I wonder if the many authors of the paper know that what they call "concept" is what all of machine learning and AI has also called a "concept" for many decades, and not a new thing that they have just named from scratch.

For instance, classes of "concepts" are the target of learning in Leslie Valiant's "A Theory of the Learnable", the paper that introduced Probably Approximately Correct Learning (PAC-Learning). Quoting from its abstract:

  ABSTRACT: Humans appear to be able to learn new
  concepts without needing to be programmed explicitly in
  any conventional sense. In this paper we regard learning as
  the phenomenon of knowledge acquisition in the absence of
  explicit programming. We give a precise methodology for
  studying this phenomenon from a computational viewpoint.
  It consists of choosing an appropriate information gathering
  mechanism, the learning protocol, and exploring the class of
  concepts that can be learned using it in a reasonable
  (polynomial) number of steps. Although inherent algorithmic
  complexity appears to set serious limits to the range of
  concepts that can be learned, we show that there are some
  important nontrivial classes of propositional concepts that
  can be learned in a realistic sense
From: https://web.mit.edu/6.435/www/Valiant84.pdf

Or take this Introduction to Chapter 2 in Tom Mitchell's "Machine Learning" (the original ML textbook, published 1997):

  This chapter considers concept learning: acquiring the definition of 
  a general category given a sample of positive and negative training 
  examples of the category.
From: https://www.cs.cmu.edu/~tom/mlbook.html (clink link in "the book").
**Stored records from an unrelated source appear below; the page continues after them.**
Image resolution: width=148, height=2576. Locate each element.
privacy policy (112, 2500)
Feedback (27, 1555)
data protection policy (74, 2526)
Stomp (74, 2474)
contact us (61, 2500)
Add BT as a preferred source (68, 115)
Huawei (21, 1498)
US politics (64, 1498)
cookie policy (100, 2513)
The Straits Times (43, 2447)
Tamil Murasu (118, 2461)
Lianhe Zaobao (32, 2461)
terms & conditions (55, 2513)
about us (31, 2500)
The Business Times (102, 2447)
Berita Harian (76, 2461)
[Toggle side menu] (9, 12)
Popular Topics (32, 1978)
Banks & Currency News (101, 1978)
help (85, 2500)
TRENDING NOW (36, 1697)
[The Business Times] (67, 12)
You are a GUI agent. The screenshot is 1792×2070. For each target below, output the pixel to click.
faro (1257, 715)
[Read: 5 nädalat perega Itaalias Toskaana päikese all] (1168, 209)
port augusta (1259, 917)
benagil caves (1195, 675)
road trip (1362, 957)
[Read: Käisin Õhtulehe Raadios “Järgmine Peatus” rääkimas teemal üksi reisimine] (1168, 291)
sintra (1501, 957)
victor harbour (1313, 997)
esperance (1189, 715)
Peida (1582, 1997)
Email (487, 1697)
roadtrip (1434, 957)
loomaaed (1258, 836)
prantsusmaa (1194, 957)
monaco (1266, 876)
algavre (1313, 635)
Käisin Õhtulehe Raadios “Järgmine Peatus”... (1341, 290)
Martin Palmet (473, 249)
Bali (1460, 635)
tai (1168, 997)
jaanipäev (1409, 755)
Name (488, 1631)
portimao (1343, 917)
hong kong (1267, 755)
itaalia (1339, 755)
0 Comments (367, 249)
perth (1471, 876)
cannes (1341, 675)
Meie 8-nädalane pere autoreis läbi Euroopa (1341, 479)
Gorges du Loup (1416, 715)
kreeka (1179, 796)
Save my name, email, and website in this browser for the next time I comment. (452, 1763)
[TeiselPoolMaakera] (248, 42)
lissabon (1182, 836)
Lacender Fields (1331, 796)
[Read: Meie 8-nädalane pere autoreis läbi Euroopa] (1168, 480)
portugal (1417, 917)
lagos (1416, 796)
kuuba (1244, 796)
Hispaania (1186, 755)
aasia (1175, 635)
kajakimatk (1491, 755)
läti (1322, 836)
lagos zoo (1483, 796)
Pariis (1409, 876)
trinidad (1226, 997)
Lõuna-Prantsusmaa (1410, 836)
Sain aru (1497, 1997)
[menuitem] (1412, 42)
I mean I really wonder some times what is going on here. There's been decades of research in AI and machine learning but recently papers look like their authors have landed in an undiscovered country and are having to invent everything from scratch. That's not good. There are pitfalls that all the previous generations have explored thoroughly by falling in them time and again. Those who don't remember those lessons will have to find that out the hard way.

1 comments

I am not sure that fits the point, YGQ:

it seems to me the concept of «concept» in the paper is "the embedding vector we get in systems like SONAR (which we could use to generalize ordered sets of tokens into more complex ideas)". That's pretty specific, only marginally related to past handling as mentioned.

That's only the representation of a concept. Different systems and different approaches will have different representations but that doesn't change the fact of what is being represented.
But if the issue is about "research in AI has had to deal with the concept of "concept" since the inception" (and of course it had to), the contribution in this paper is to try an operational implementation that could bear fruit and possibly fix architectural shortcomings of the mainstream effort.

(It is not separate from the context of LLMs.)

Right, but there's been many operationalisations before. That's what's not new. Tome Mitchell's textbook has plenty of examples. Basically all of machine learning is about learning concepts- in practice as well as in theory. That's the whole point.